**** Supplied entries ****

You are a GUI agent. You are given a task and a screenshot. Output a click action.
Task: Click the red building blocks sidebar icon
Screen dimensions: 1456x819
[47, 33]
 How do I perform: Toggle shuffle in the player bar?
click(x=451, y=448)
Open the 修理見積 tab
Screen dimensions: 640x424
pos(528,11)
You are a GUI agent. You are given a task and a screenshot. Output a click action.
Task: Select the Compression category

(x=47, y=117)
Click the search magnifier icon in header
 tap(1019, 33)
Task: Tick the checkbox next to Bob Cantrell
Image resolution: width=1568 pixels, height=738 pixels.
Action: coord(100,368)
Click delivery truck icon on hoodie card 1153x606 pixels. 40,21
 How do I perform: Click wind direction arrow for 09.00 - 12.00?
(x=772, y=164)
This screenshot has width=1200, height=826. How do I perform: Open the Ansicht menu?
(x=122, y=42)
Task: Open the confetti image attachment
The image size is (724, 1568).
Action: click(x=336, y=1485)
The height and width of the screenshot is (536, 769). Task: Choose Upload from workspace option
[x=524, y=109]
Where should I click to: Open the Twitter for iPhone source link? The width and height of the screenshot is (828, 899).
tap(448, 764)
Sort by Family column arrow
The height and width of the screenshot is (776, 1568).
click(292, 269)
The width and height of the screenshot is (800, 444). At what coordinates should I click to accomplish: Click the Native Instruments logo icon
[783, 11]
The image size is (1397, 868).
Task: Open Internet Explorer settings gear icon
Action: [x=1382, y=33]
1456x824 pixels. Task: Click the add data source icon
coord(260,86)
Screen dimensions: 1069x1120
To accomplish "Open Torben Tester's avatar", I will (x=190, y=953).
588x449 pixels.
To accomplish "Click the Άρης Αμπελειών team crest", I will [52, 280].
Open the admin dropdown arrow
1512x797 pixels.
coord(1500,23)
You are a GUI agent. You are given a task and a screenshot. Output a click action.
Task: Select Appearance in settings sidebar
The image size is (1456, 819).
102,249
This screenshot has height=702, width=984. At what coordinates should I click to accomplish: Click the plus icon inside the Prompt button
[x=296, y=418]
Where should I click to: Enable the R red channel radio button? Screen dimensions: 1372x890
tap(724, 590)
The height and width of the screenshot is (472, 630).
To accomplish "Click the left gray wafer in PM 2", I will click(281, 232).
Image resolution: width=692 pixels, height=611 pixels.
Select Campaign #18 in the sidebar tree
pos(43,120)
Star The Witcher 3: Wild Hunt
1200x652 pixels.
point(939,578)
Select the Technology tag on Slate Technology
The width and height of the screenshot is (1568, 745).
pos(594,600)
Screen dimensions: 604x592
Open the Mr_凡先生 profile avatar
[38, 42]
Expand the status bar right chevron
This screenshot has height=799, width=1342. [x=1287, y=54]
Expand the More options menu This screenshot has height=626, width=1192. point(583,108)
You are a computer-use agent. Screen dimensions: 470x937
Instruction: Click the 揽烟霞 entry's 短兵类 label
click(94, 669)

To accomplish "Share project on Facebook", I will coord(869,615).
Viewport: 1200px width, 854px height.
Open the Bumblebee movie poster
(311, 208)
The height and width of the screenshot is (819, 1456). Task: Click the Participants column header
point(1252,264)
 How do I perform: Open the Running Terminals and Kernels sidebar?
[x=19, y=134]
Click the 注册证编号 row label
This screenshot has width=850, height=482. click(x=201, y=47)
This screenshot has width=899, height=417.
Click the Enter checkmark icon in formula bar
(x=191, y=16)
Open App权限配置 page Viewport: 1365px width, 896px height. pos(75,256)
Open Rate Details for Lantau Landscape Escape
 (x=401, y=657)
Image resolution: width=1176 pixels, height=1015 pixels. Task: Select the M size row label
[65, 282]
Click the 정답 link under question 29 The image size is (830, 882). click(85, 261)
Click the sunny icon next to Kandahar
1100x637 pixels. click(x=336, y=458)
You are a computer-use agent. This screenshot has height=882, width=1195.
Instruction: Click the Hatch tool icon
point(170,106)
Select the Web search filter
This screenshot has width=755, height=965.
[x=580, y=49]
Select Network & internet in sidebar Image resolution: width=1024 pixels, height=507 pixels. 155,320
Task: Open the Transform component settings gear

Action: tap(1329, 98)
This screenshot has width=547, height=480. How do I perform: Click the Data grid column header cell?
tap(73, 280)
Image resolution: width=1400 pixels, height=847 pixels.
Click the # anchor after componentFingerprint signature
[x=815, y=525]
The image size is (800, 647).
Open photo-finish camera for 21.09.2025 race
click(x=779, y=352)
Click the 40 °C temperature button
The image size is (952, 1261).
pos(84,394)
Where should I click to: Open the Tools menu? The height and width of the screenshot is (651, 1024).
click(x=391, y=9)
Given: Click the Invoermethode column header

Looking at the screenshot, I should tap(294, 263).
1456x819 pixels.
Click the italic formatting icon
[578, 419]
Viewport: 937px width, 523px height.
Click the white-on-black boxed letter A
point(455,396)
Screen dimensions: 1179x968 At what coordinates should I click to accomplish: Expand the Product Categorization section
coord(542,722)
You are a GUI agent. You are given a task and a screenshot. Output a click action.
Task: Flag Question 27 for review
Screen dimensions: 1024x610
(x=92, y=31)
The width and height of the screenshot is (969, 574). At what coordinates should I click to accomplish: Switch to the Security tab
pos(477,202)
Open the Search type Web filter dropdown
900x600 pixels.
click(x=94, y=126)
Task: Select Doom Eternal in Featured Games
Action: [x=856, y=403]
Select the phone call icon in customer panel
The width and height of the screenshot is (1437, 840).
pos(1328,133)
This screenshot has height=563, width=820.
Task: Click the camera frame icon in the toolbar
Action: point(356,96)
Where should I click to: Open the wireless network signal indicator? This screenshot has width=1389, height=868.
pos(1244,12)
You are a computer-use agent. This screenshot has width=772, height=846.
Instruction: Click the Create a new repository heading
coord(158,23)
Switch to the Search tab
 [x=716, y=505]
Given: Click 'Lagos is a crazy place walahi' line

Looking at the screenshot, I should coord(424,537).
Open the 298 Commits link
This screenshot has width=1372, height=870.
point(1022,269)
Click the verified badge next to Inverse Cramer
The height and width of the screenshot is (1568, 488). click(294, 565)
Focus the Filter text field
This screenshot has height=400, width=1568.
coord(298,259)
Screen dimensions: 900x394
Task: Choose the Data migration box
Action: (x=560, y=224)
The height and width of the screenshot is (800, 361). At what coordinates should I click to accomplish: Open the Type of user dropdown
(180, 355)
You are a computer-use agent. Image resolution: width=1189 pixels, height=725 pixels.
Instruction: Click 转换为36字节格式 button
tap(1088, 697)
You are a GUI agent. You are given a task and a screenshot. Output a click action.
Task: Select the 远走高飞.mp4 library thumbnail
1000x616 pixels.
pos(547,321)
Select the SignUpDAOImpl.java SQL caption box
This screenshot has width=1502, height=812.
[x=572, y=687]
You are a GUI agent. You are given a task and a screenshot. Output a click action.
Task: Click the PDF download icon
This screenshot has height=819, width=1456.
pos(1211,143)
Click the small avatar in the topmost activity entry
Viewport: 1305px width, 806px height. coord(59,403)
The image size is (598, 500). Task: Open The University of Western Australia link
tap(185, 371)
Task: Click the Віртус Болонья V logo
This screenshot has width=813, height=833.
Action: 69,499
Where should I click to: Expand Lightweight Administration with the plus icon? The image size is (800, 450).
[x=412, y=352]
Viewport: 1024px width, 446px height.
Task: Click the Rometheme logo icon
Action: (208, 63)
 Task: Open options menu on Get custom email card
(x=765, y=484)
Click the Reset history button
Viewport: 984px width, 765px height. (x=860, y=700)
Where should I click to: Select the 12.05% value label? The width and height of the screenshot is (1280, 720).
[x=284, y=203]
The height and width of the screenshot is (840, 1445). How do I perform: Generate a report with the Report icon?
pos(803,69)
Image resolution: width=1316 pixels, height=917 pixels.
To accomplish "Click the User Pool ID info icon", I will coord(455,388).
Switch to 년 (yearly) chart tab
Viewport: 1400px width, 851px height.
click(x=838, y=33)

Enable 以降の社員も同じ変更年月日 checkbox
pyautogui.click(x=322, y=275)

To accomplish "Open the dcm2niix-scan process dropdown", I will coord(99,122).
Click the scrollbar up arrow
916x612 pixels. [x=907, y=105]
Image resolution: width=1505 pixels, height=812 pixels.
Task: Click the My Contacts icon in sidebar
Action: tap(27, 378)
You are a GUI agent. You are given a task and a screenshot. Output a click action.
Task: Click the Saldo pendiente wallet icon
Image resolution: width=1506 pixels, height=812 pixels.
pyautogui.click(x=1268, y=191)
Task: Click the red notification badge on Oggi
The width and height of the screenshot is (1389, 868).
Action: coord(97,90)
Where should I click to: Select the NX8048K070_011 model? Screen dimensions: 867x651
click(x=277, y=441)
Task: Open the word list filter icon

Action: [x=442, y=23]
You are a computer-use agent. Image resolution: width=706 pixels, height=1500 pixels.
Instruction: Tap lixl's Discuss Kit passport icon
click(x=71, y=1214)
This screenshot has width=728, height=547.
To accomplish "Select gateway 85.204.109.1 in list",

****

Problem statement
Please report how many lines in the data above contain the string "accomplish" with its case matched exactly. Give only the number.

Written reply
12